Uzbekistan. Un viaggio di piacere capace di sollecitare molteplici interessi culturali da trasformare in immagini. Samarcanda è tra le città più mitiche e misteriose al mondo; il paese è stato crocevia di traffici di merci preziose sulle Vie della Seta; i suoi condottieri, il più famoso è Tamerlano, hanno per secoli suscitato terrore e riverenza.

Eppure, al ritorno, ciò che ha lasciato più il segno in me è legato ad un ricordo scolastico adolescenziale dal libro di geografia “… il Mare d’ Aral è il quarto lago più grande del mondo! …”.
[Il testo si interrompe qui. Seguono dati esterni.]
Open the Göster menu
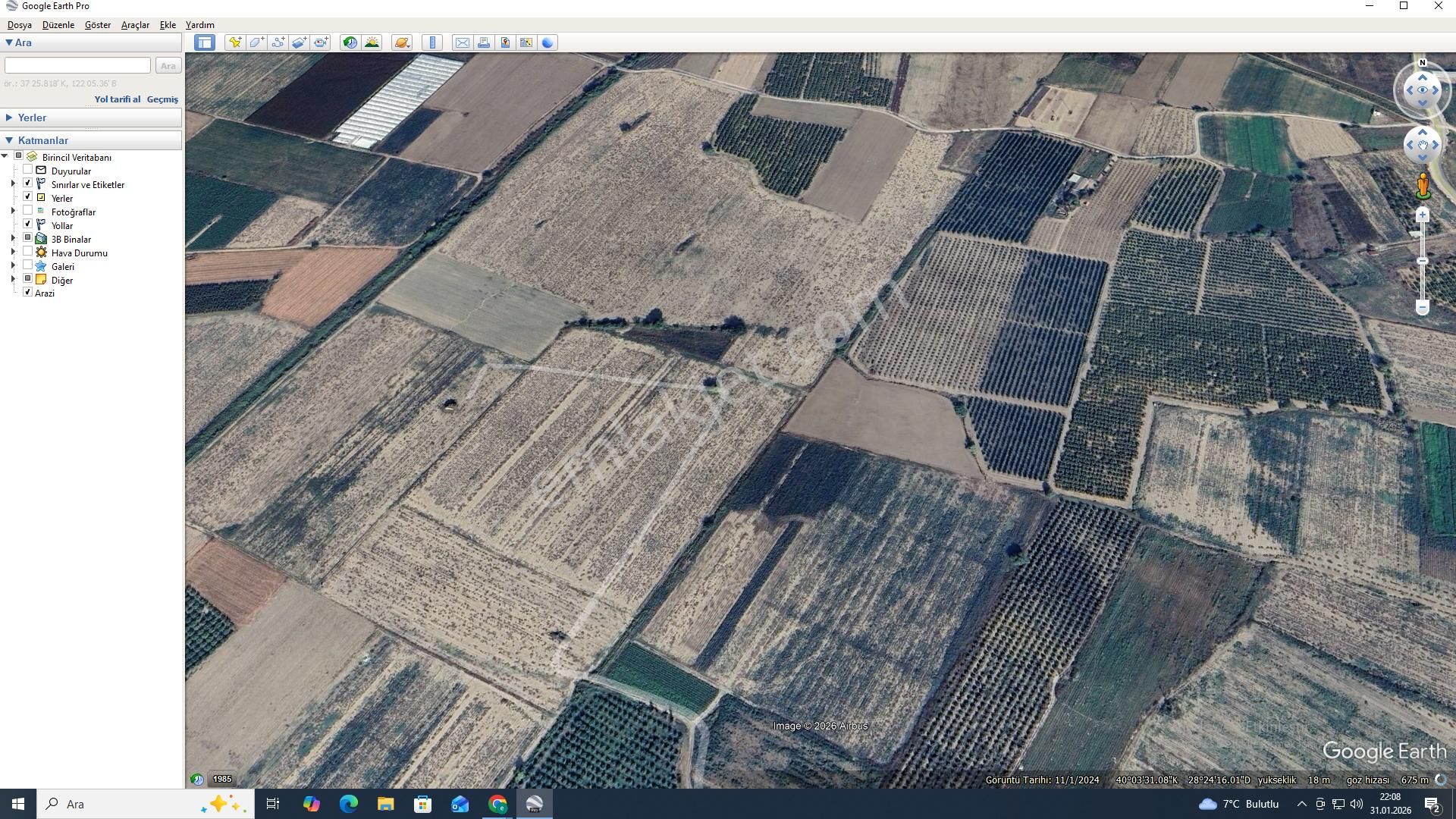Image resolution: width=1456 pixels, height=819 pixels. point(97,25)
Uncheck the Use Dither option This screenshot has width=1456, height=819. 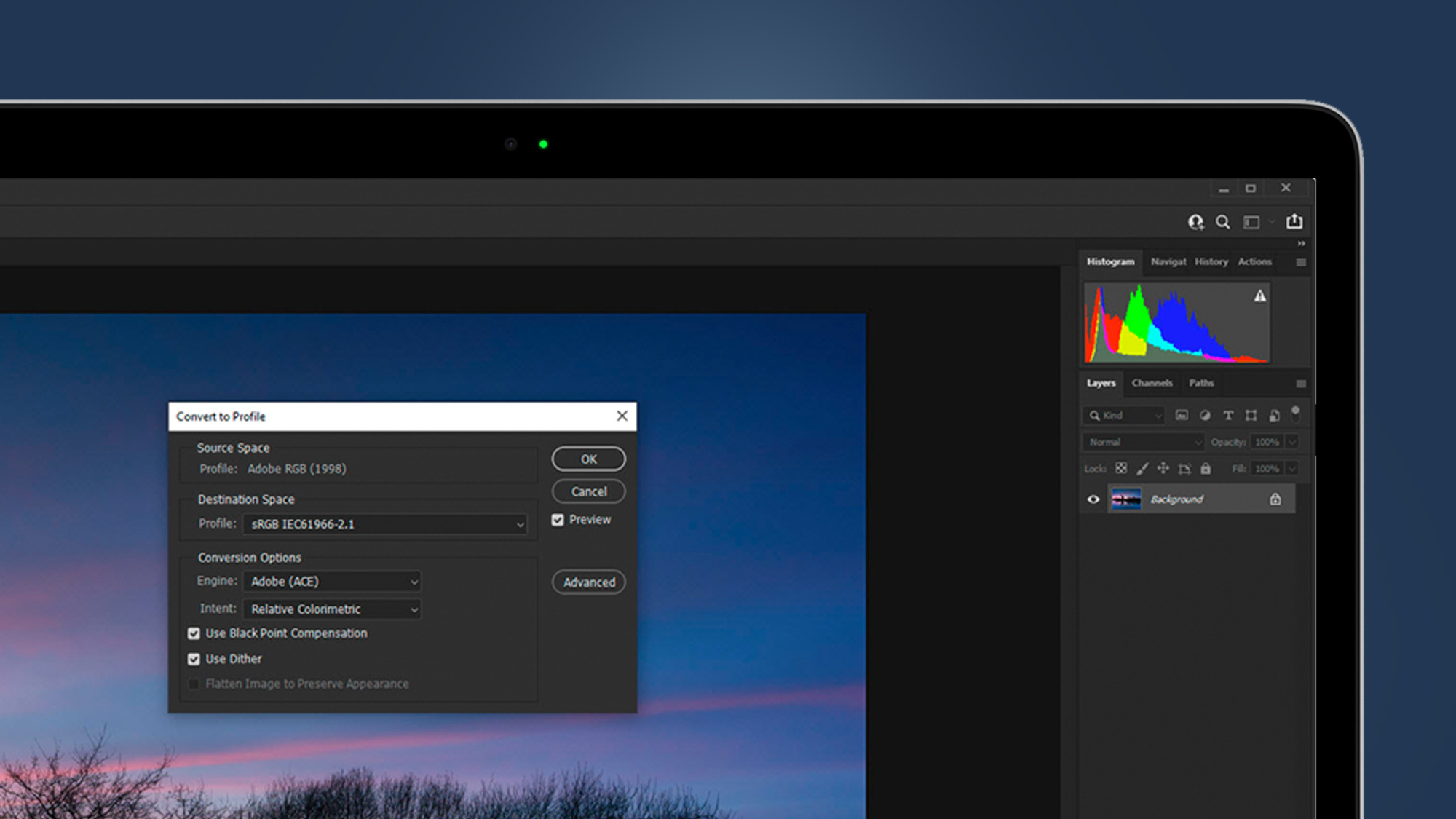point(194,659)
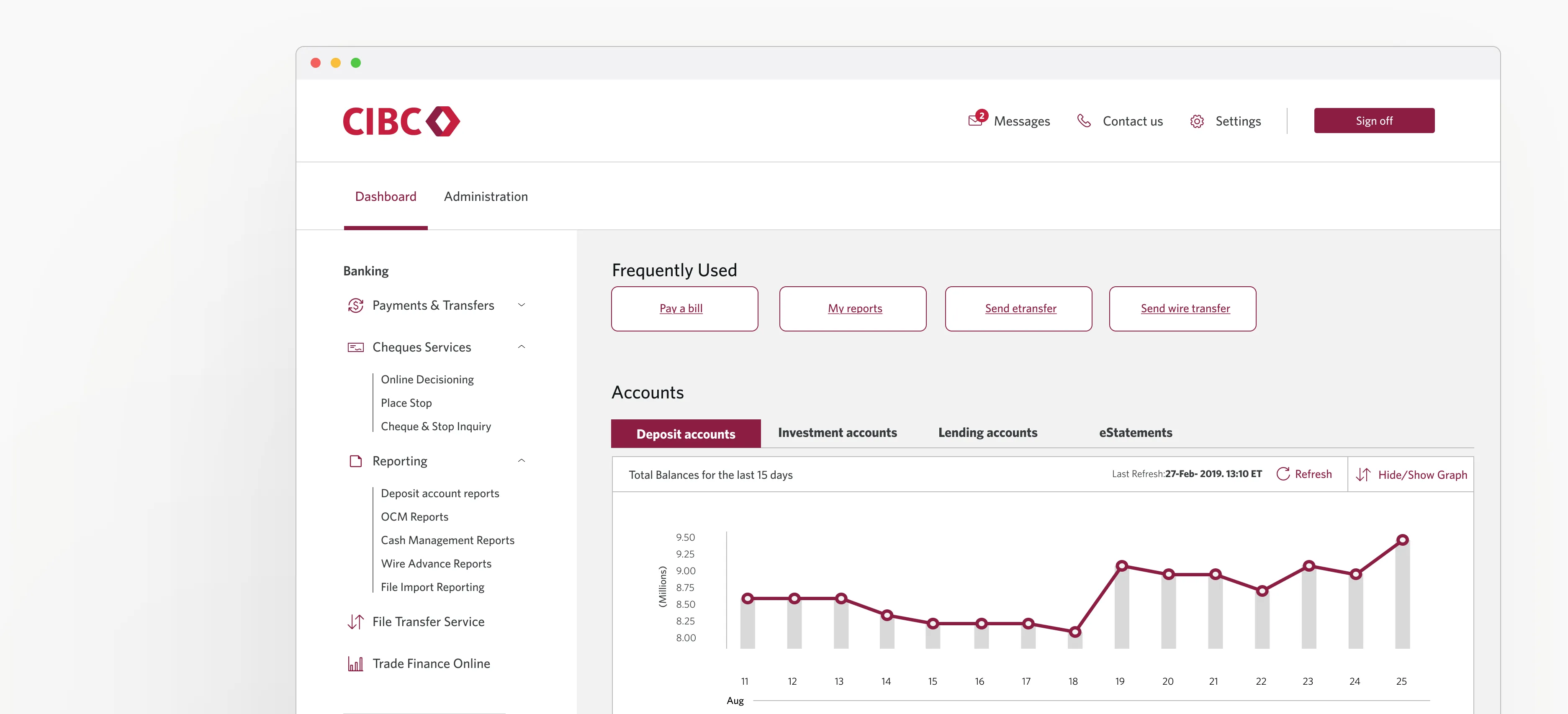Image resolution: width=1568 pixels, height=714 pixels.
Task: Collapse the Reporting section chevron
Action: click(x=521, y=461)
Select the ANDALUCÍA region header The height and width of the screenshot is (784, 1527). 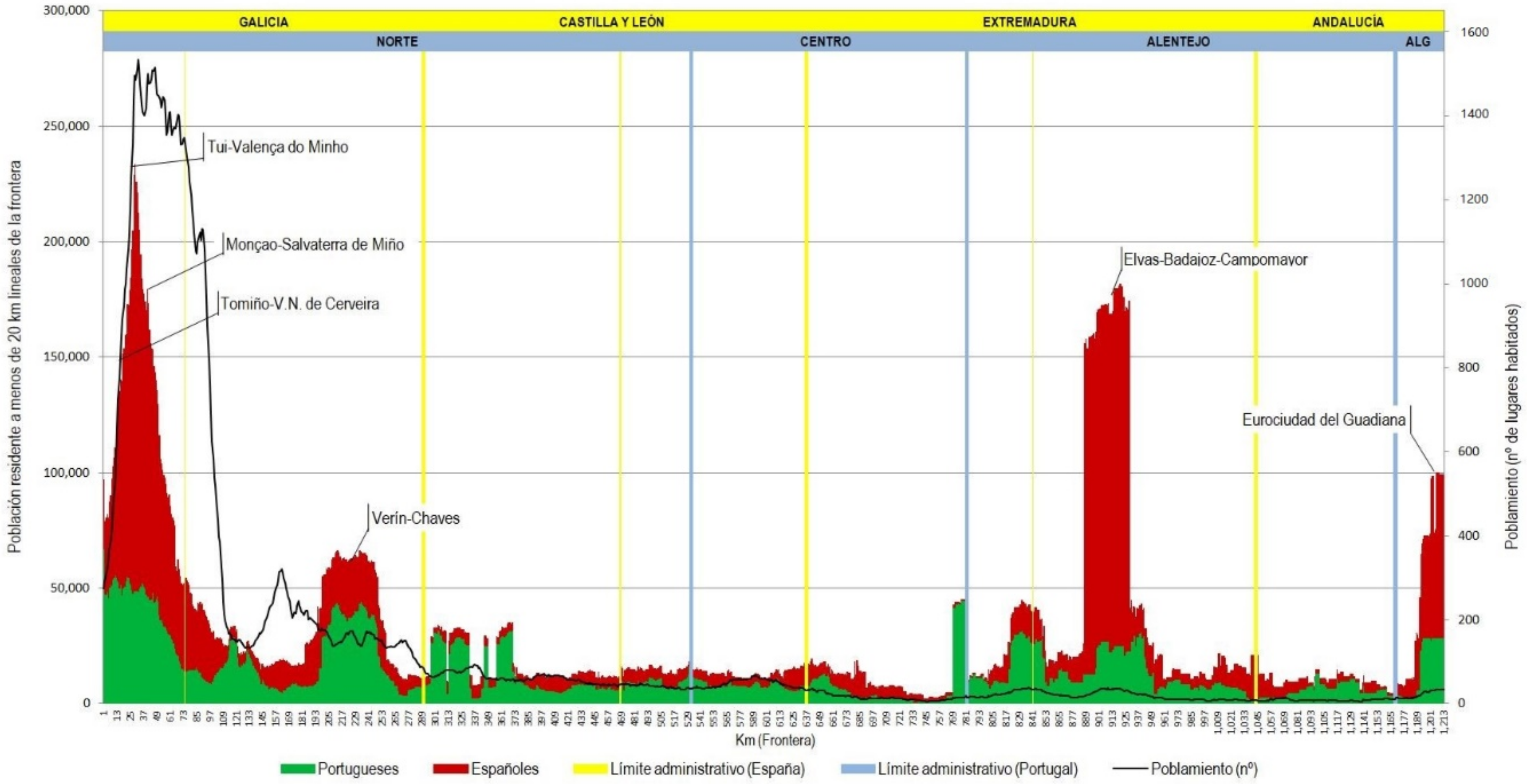[1348, 22]

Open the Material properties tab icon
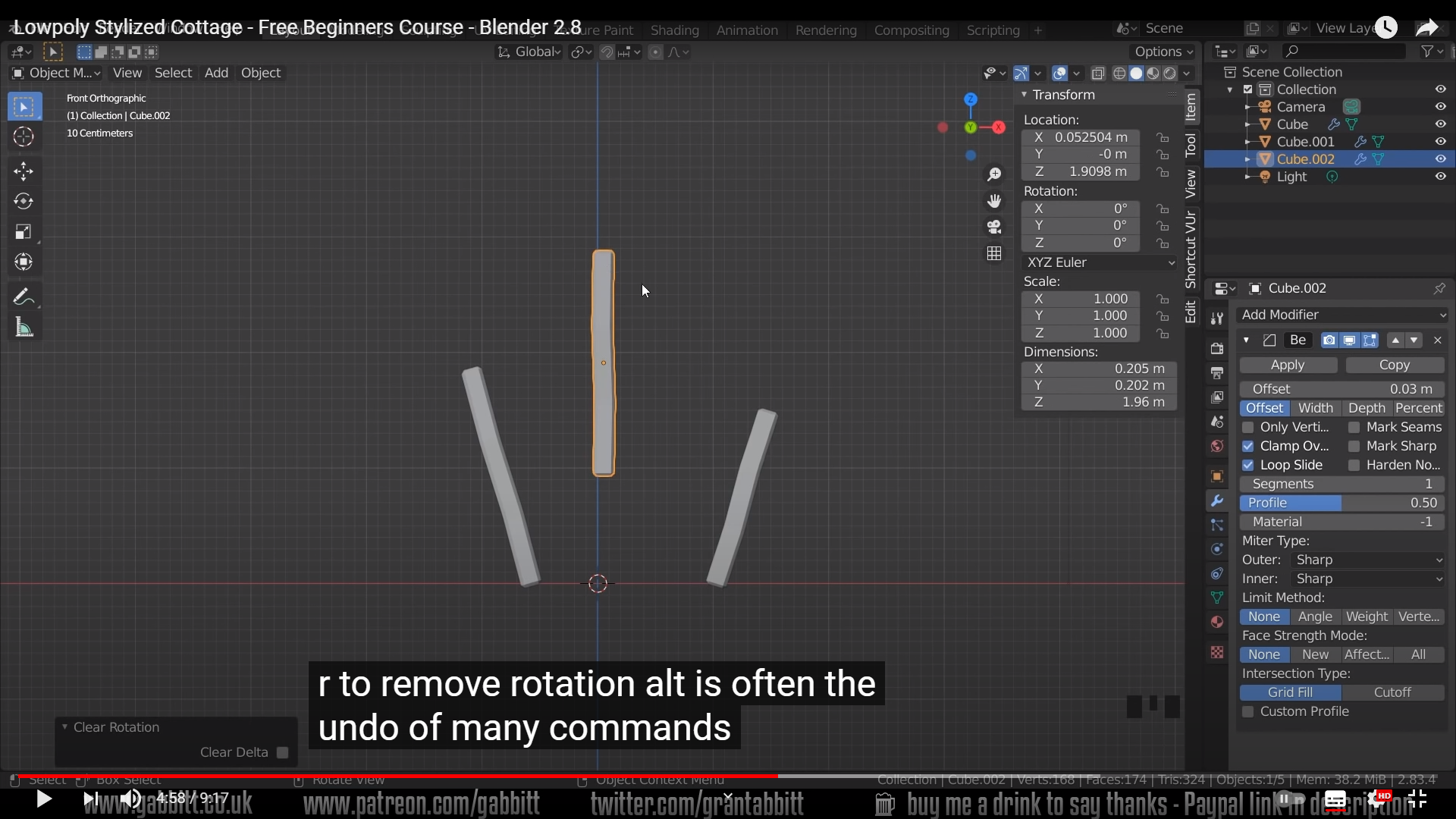(x=1217, y=622)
Ora quel lago è pressoché prosciugato per cause dovute all’intervento dell’uomo che ha deciso di utilizzare l’acqua dei due grandi immissari per irrigare nuove coltivazioni di cotone.

In meno di trent’anni tutta la regione del Karakalpakstan ha cambiato aspetto: era un luogo di villeggiatura per il clima temperato, era centro importante di produzione di pesce inscatolato, era base di una flotta di pescherecci, la più grande dell’Asia Centrale.

Adesso tutta la regione è immagine di un’Apocalisse, desertica e misteriosa, da cui emergono personaggi le cui tracce lasciano il segno sul territorio.

Le emozioni sono forti e mi sento immersa in quest’ambiente ostile di cui prendo coscienza attraverso gli scatti della mia macchina fotografica.

Scatto in bianco e nero, qui i colori non hanno per me importanza.